Jay Solomon
THE SCOOP
In the spring of 2014, senior Iranian Foreign Ministry officials initiated a quiet effort to bolster Tehran’s image and positions on global security issues — particularly its nuclear program — by building ties with a network of influential overseas academics and researchers. They called it the Iran Experts Initiative.
The scope and scale of the IEI project has emerged in a large cache of Iranian government correspondence and emails reported for the first time by Semafor and Iran International. The officials, working under the moderate President Hassan Rouhani, congratulated themselves on the impact of the initiative: At least three of the people on the Foreign Ministry’s list were, or became, top aides to Robert Malley, the Biden administration’s special envoy on Iran, who was placed on leave this June following the suspension of his security clearance.
The documents offer deep and unprecedented new insights into the thinking and inner workings of Iran’s Foreign Ministry at a crucial time in the nuclear diplomacy — even as Tehran’s portrayal of events is questioned, if not flatly denied, by others involved in the IEI. They show how Iran was capable of the kind of influence operations that the U.S. and its allies in the region often conduct.
The emails were obtained and translated by Iran International, a Persian-language television news channel headquartered in London — which was briefly based in Washington due to Iranian government threats — and shared with Semafor. Semafor and Iran International jointly reported on some aspects of the IEI. Both organizations have produced their own stories independently.
The communications reveal the access Rouhani’s diplomats have had to Washington’s and Europe’s policy circles, particularly during the final years of the Obama administration, through this network. One of the German academics in the IEI, according to the emails, offered to ghostwrite op-eds for officials in Tehran. Others would, at times, seek advice from the Foreign Ministry’s staff about attending conferences and hearings in the U.S. and Israel.
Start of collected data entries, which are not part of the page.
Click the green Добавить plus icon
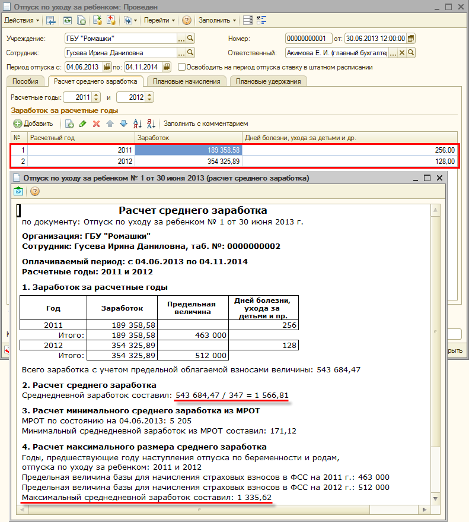The height and width of the screenshot is (522, 469). pos(18,124)
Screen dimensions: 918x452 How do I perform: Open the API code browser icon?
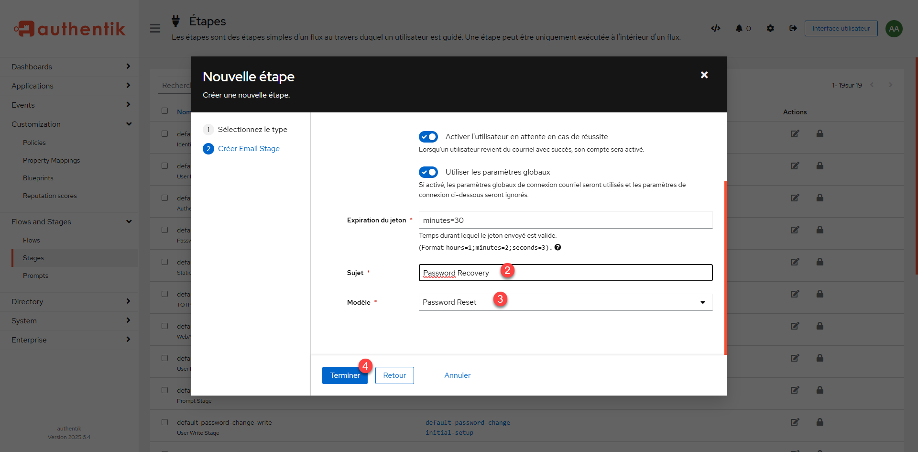pyautogui.click(x=715, y=28)
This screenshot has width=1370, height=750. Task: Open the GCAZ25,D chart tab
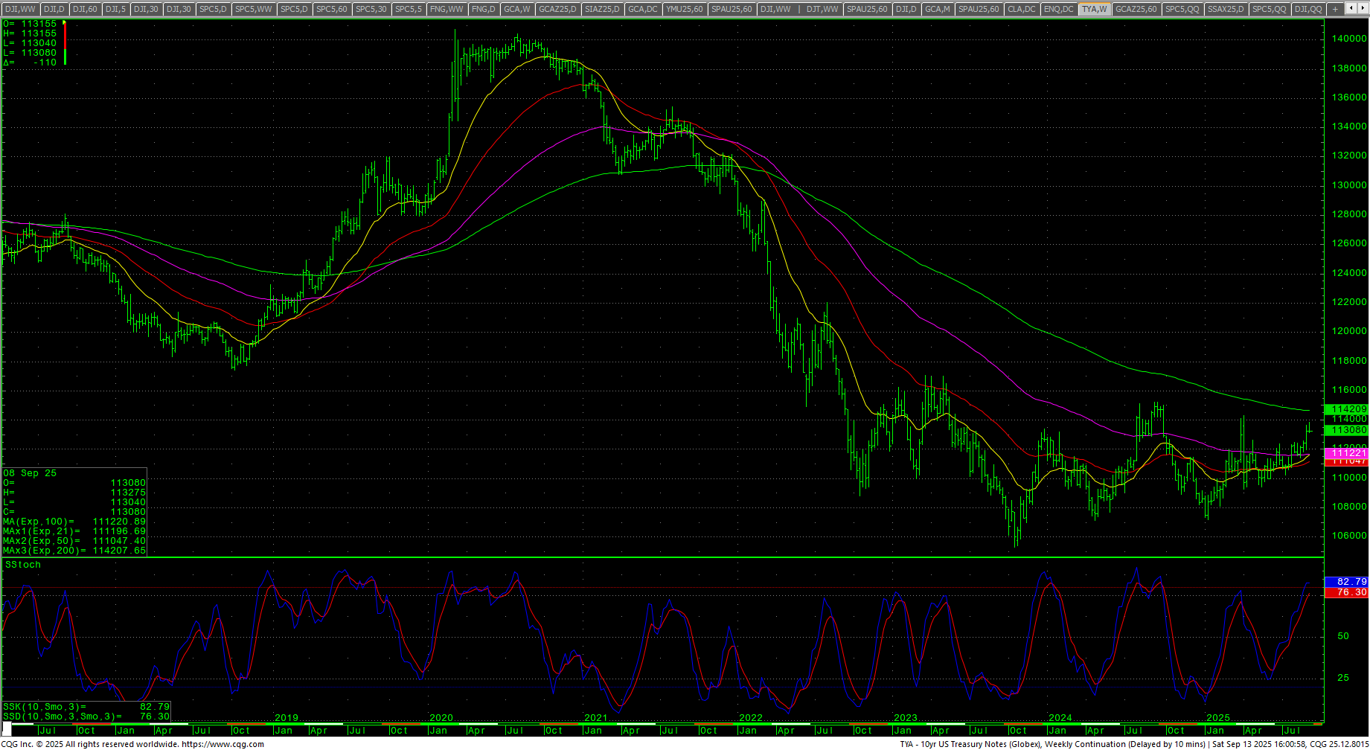tap(557, 9)
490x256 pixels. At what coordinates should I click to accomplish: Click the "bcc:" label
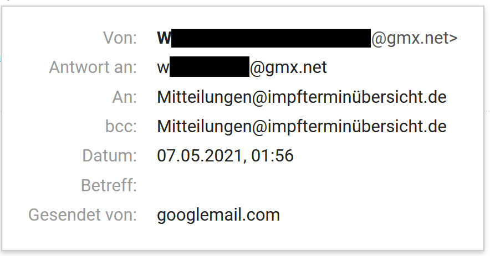121,127
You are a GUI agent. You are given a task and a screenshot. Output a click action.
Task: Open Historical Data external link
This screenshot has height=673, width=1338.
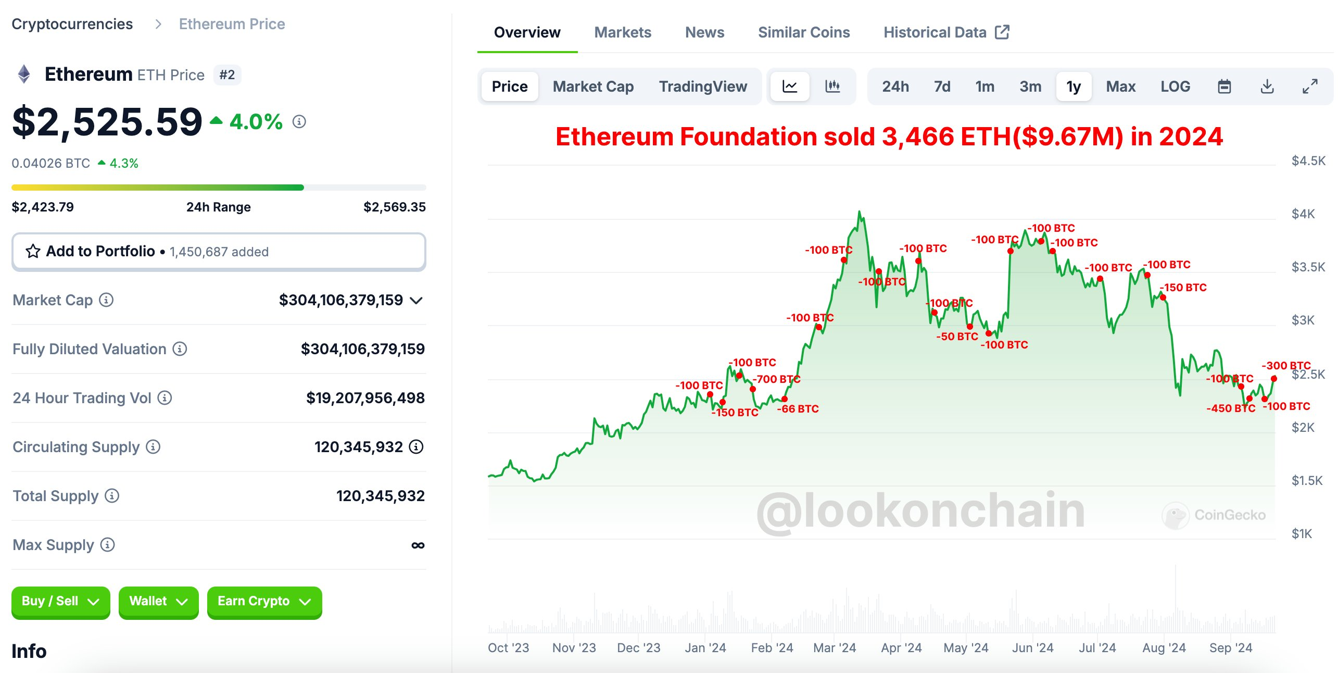point(945,32)
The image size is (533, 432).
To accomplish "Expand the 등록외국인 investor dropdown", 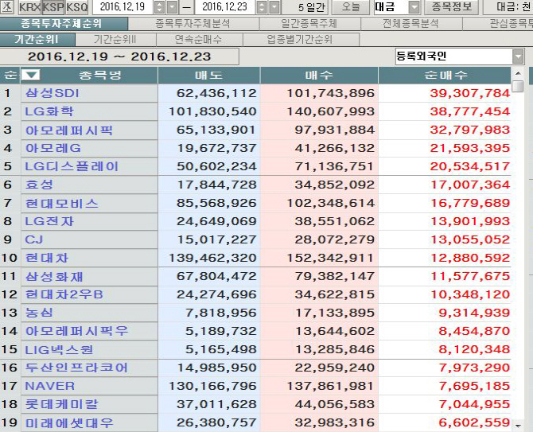I will [518, 56].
The IEI participants were prolific writers of op-eds and analyses, and provided insights on television and Twitter, regularly touting the need for a compromise with Tehran on the nuclear issue — a position in line with both the Obama and Rouhani administrations at the time. The emails describe the IEI being initiated following Rouhani’s 2013 election, when he was looking to find an accommodation with the West on the nuclear issue. According to the emails, Iran’s Foreign Ministry, through its in-house think tank — the Institute for Political and International Studies — reached out to ten “core” members for the project, through which it planned to liaise over the next 18 months to aggressively promote the merits of a nuclear deal between Tehran and Washington, which was finalized in July 2015.
“This initiative which we call ‘Iran Experts Initiative (IEI)’ is consisted of a core group of 6-10 distinguished second-generation Iranians who have established affiliations with the leading international think-tanks and academic institutions, mainly in Europe and the US,” Saeed Khatibzadeh, a Berlin-based Iranian diplomat and future Foreign Ministry spokesman, wrote to Mostafa Zahrani, the head of the IPIS think tank in Tehran, on March 5, 2014, as the project gained steam. Their communication veered between English and Farsi — which was translated by Iran International and independently verified by Semafor.
Khatibzadeh wrote again a week later, on March 11, and said that he had gained support for the IEI from two young academics — Ariane Tabatabai and Dina Esfandiary — following a meeting with them in Prague. “We three agreed to be the core group of the IEI.”
Tabatabai currently serves in the Pentagon as the chief of staff for the Assistant Secretary of Defense for Special Operations, a position that requires a U.S. government security clearance. She previously served as a diplomat on Malley’s Iran nuclear negotiating team after the Biden administration took office in 2021. Esfandiary is a senior advisor on the Middle East and North Africa at the International Crisis Group, a think tank that Malley headed from 2018-2021.
Tabatabai and Esfandiary didn’t respond to requests for comment on the IEI. Esfandiary’s current employer, the International Crisis Group, confirmed her participation in the initiative. But the Crisis Group, which promotes conflict resolution globally, said the IEI was an informal network of academics and researchers that wasn’t overseen by the Iranian Foreign Ministry and that it received funding from a European government and some European institutions, which they declined to identify.
The emails discussing the IEI were part of a trove of thousands of Zahrani’s correspondence that Iran International obtained. These include passport copies, resumes, invitations to conferences, airplane tickets, and visa applications. It’s not clear how complete or comprehensive the documents are concerning the IEI.